----- Records for this task -----

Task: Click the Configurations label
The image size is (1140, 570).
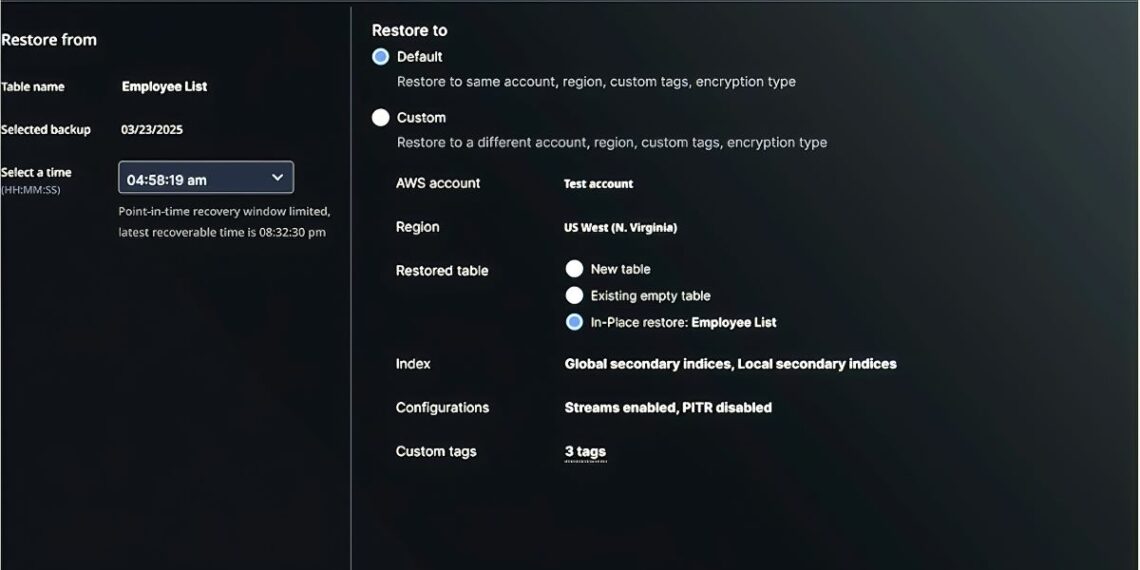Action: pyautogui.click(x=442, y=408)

-----
----- Records for this task -----

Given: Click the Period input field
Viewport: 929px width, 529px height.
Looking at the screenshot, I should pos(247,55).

-----

Recast the lines from the one containing "Task: Click the Configurations label" through the one containing "Action: pyautogui.click(x=442, y=408)", inclusive, as a two-column CSV with the headers instruction and action. Give one row for each instruction and its answer, put each field in double quotes with any line breaks turned into spaces, and leave the picture out.

▸ **Response for this exercise**:
instruction,action
"Task: Click the Configurations label The image size is (1140, 570).","Action: pyautogui.click(x=442, y=408)"